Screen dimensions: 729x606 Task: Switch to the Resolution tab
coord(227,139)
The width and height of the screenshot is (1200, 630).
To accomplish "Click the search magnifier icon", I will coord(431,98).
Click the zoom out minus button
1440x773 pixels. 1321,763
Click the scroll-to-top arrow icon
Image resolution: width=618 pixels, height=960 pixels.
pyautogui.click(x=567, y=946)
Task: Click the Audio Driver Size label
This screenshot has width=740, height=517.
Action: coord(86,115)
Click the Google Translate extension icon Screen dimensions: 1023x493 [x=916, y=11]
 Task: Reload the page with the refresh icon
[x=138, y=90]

**Your instructions**:
All the lines above should be written out once more, exactly.

**Worked solution**:
Screen dimensions: 729x606 Task: Switch to the Resolution tab
coord(227,139)
The width and height of the screenshot is (1200, 630).
To accomplish "Click the search magnifier icon", I will coord(431,98).
Click the zoom out minus button
1440x773 pixels. 1321,763
Click the scroll-to-top arrow icon
Image resolution: width=618 pixels, height=960 pixels.
pyautogui.click(x=567, y=946)
Task: Click the Audio Driver Size label
This screenshot has width=740, height=517.
Action: coord(86,115)
Click the Google Translate extension icon Screen dimensions: 1023x493 [x=916, y=11]
 Task: Reload the page with the refresh icon
[x=138, y=90]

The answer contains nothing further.